>>

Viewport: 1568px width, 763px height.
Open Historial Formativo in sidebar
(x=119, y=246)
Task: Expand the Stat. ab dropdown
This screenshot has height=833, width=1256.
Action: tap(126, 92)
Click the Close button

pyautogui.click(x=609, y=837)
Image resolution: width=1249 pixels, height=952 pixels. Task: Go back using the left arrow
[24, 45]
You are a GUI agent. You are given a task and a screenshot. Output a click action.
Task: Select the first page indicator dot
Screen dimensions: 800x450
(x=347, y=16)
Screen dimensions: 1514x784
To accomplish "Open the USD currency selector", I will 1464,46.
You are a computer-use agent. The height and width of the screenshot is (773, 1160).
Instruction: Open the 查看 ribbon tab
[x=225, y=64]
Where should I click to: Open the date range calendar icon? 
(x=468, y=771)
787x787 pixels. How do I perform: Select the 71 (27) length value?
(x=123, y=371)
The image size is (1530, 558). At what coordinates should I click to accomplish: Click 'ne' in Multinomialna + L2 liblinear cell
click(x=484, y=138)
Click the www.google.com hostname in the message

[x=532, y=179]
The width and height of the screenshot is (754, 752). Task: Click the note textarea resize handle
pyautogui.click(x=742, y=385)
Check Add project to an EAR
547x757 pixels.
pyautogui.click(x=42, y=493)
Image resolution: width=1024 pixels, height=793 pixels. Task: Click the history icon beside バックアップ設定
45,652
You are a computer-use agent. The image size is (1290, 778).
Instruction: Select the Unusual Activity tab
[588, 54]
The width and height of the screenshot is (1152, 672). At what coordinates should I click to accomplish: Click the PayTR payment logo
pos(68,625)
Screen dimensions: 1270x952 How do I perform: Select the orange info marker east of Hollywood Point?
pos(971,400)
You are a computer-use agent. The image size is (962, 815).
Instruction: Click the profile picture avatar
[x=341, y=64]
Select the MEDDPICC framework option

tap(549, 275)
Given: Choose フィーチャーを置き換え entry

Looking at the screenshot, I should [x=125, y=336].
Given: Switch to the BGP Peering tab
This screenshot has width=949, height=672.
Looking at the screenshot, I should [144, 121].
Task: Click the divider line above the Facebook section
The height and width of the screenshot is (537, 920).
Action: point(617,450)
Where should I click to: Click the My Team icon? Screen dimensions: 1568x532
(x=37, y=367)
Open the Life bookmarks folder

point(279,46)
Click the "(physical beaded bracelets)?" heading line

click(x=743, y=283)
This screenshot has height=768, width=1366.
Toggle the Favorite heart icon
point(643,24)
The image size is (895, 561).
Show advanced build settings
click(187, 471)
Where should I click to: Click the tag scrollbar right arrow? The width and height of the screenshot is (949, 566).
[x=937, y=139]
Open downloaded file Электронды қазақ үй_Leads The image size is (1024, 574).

<<

▶ [WHAT YOU ARE ASKED TO DO]
Copy every line of the records above that contains "agent".

▶ [ANSWER BOX]
You are a GUI agent. You are given a task and a screenshot. Output a click action.
You are a computer-use agent. The height and width of the screenshot is (773, 1160).
You are a computer-use agent. The image size is (1290, 778).
You are a computer-use agent. The image size is (962, 815).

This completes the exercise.